Annotation Type RestrictedImport
public @interface RestrictedImport
Summary of Restrictions
- The private key of the local entity should only be used to sign outgoing documents and to decrypt documents sent to this entity.
- The public key of other entities should only be used to encrypt documents sent to that outside entity and conversely to verify the signature of documents sent by the outside entity.
Prevention of Malware Intrusion with Careful Software Design
There is absolutely no way to prevent the intrusion of malware - viruses, worms, spyware, etc. - with software alone. Physical security is of paramount importance followed by network firewall defenses. In addition, security managers must contend with the danger that an insider tries to install unauthorized software to compromise security. Proper software design can make it easier to defend against such an insider threat.
Our philosophy is that the core software should be simple, clear, and readily verifiable by inspection. Next we combine that decision with annotations that flag modules that should only be used with verified modules. For example, modules that access keystores should be run only by verified, core software. Just by preventing access to keystores, we can prevent the forgery of documents, for example. The integrity of this system can be checked by verifying that the sensitive modules are imported only by modules that were verified and approved to use the sensitive module.
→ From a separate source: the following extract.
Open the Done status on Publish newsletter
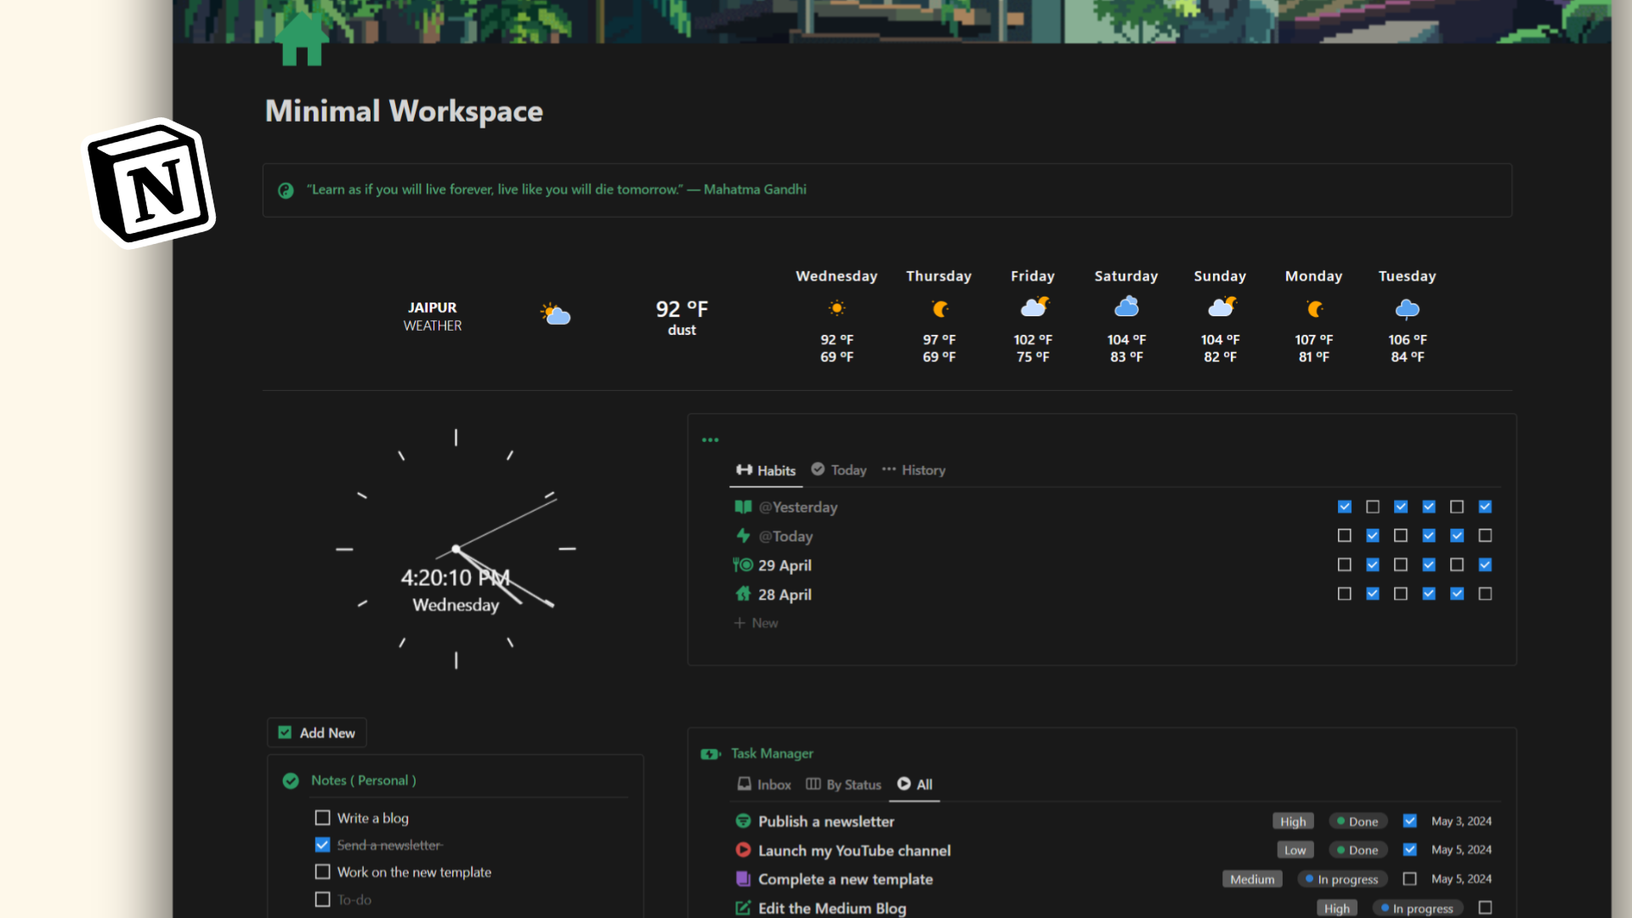Image resolution: width=1632 pixels, height=918 pixels. (x=1357, y=821)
In addition, the software is divided into zones. There is no automatic way to use the zones to any advantage. However, any organization that is very conscious of security can arrange an architecture of computers that allocates the software zones on different processors and separates them with internal firewalls. When that approach is taken, legitimate work of the system is performed efficiently without impediment but malware that finds it way into one zone or another is unable to obtain information or communicate with its outside controllers.
Status of the Implementation of Zones
Although specific zones were implemented as named packages in early versions of the software, various practical and theoretical problems lead to the abandonment of the first design. The most obvious problem is that some modules are needed in two zones - so how do we assign them to two packages? The solution will involve separating the packages into zoned software when the releases for each zone are built. This new solution has not yet been implemented although we have identified the modules that are involved in zoning by assigning them to the package "zoneable". In the absence of a finished zone system in this release, we are keeping the documentation for the first design of zones as an example of one type of zone architecture.
The Old Zone System Design - for illustration only
- Zone 10: this is the innermost, most protected zone. A client of the system keeps the secret data in Zone 10 and composes the documents here. Any new document is partially encrypted with the session key before leaving the zone. On the other hand, software in this zone cannot communicate with the world directly and it cannot use keys or certificates to encrypt or sign messages. In the match-maker, Zone 10 contains the actual match-maker process. The match-maker has no session keys so the data entering this zone is partially encrypted and remains so. Data leaving is formed from encrypted data and is thus also encrypted.
- Zone 6: In Zone 6 incoming data is decrypted using the private key of the current system entity. Thus, any data that was not intended for this entity is rejected. More importantly, very few components have access to to private key, thus, it is difficult for malware to read data documents intended for this entity. Outgoing data in Zone 6 is encrypted with the public key of the intended destination to ensure that only the destination entity reads the data. Note that this encryption even protects against malware operating in Zones 3 and 0.
- Zone 3:In Zone 3, the signature of incoming data is verified with the public key of the source entity. If the signature is not verified, the data is rejected. Also in this zone, this entity signs all outgoing documents using its private key.
- Zone 0:In Zone 0, both incoming and outgoing documents have three layers of encryption established by the inner zones. Thus, this zone has the lowest security requirement. However, the zone must still be protected as well as possible from denial of service attacks and other outside attempts to damage the system.
The system has three types of keys: session keys, public keys associated with entities, and the public/private key-pair of the local entity used by the public-key-encryption system . If each keytype in its own keystore then we can restrict access to just those modules that have a legitimate reasons to use a key. For this reason there are three keystores:
- public_keystore: the storage for public keys for other entities and the public certificate for this entity. This is used only in Zones 3 and 6.
- private_keystore: the storage for the private key of this entity. This is used only in Zones 3 and 6.
- session_keystore: the storage for sessions. Note, this is used only in Zone 10 with a client and never in the match-maker.